◆ Records supplied:
____

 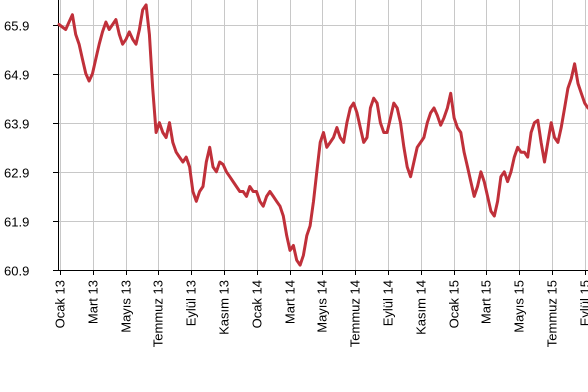 I want to click on y-tick-label: 61.9, so click(x=16, y=222).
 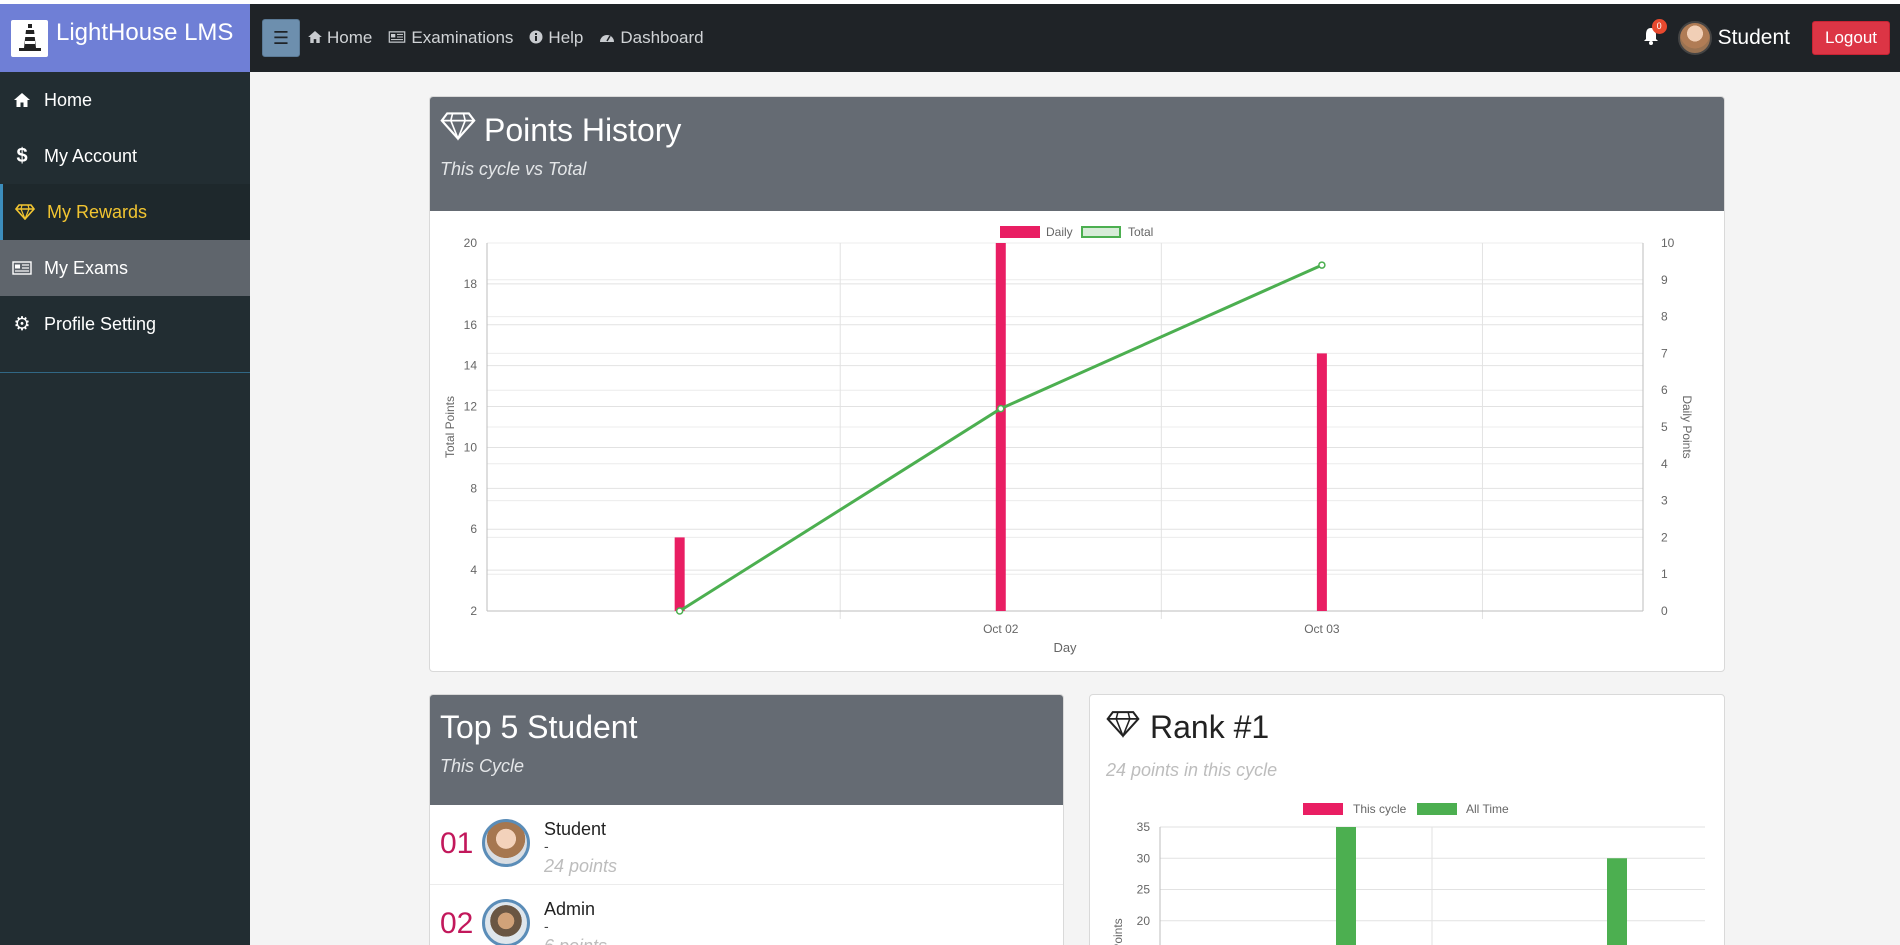 What do you see at coordinates (1488, 809) in the screenshot?
I see `legend-label-all-time: All Time` at bounding box center [1488, 809].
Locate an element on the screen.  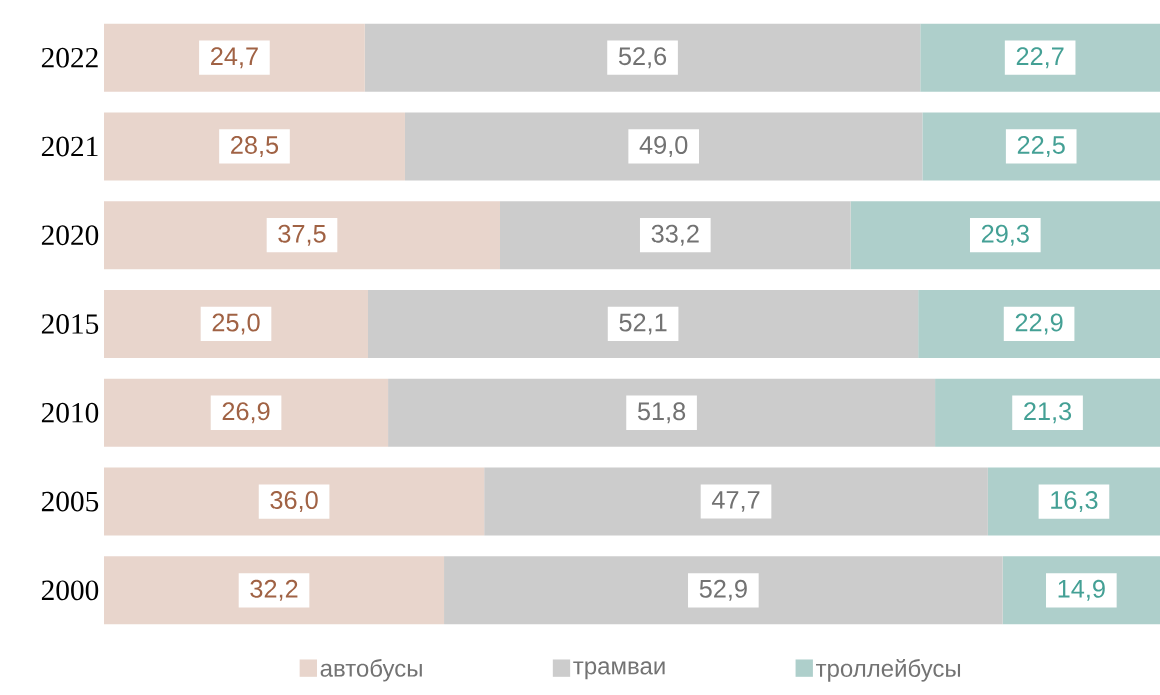
data-label: 32,2 is located at coordinates (274, 590).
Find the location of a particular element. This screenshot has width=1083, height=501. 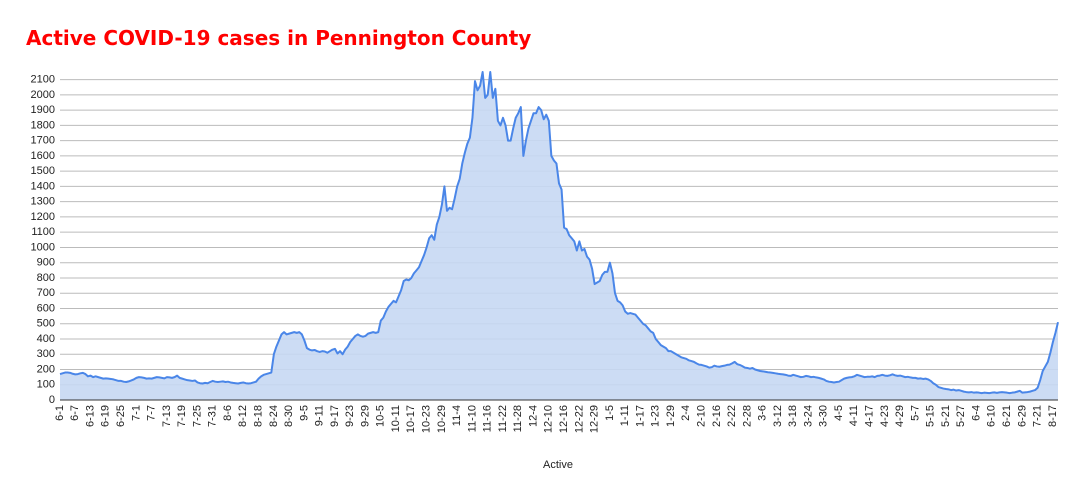

y-tick-label: 1200 is located at coordinates (43, 217).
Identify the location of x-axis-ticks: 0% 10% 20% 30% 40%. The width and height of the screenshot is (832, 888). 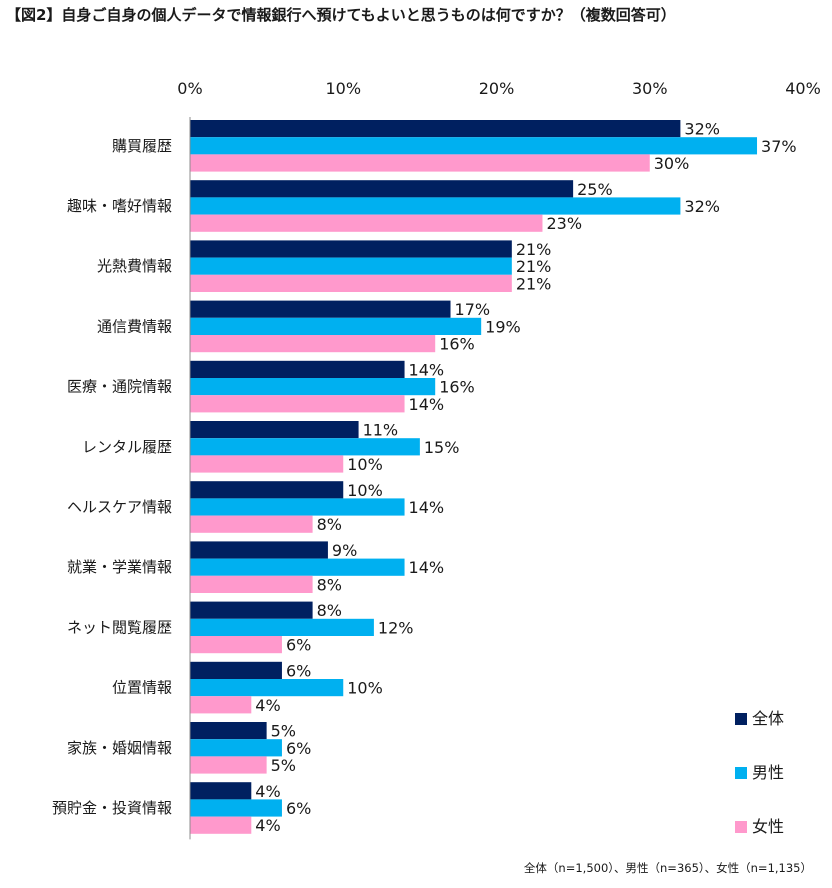
(498, 88).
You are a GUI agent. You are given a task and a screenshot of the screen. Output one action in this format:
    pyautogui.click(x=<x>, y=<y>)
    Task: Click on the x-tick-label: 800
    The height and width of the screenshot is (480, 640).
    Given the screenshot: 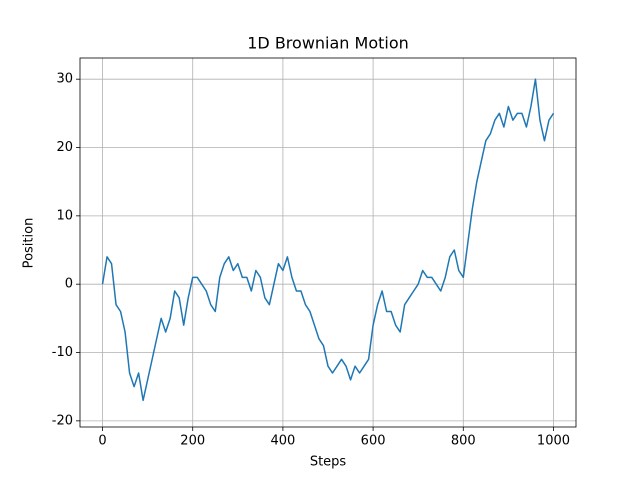 What is the action you would take?
    pyautogui.click(x=464, y=442)
    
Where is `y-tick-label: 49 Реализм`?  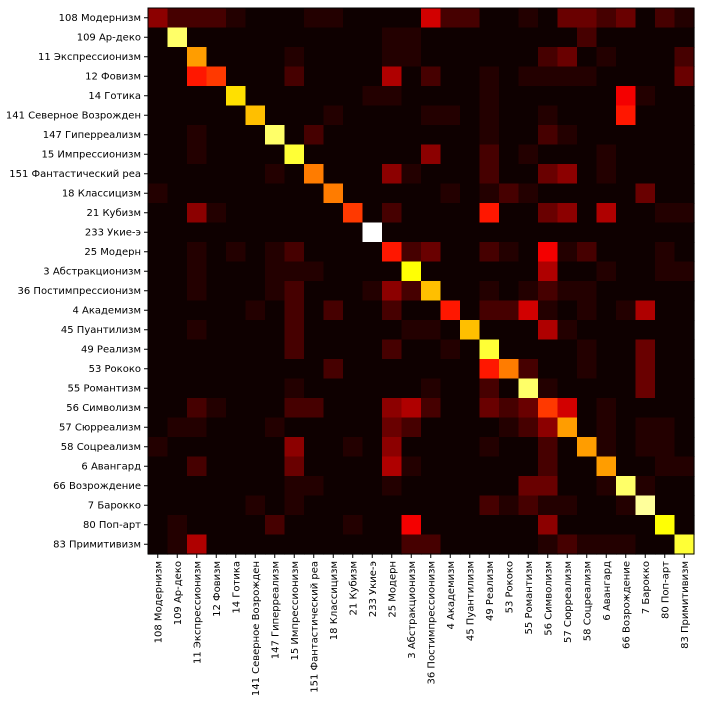 y-tick-label: 49 Реализм is located at coordinates (111, 350).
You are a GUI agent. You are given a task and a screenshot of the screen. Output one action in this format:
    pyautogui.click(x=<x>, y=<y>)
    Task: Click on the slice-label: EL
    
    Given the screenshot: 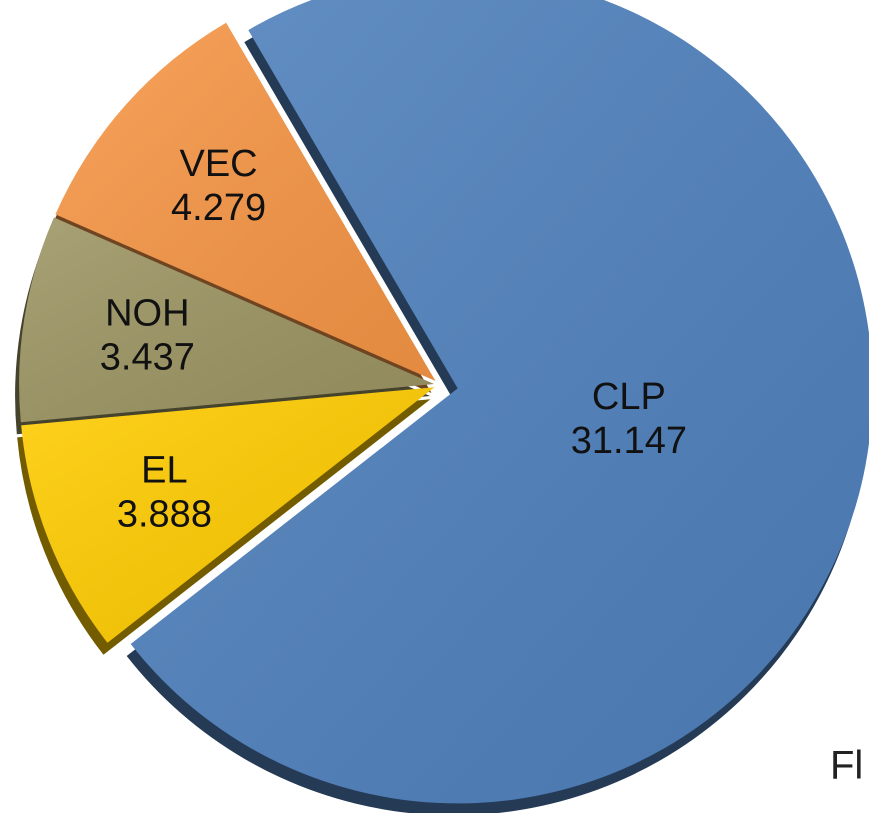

____

◆ Your assignment:
Set down the stretch of the entries above from their very start through the line containing "y-tick-label: 1200 is", word for word. Leave the pictures out.

◆ Written answer:
  I want to click on y-tick-label: 61.9, so click(x=16, y=222).
  What do you see at coordinates (1488, 809) in the screenshot?
I see `legend-label-all-time: All Time` at bounding box center [1488, 809].
Locate an element on the screen.  
data-label: 32,2 is located at coordinates (274, 590).
Find the location of a particular element. This screenshot has width=1083, height=501. 

y-tick-label: 1200 is located at coordinates (43, 217).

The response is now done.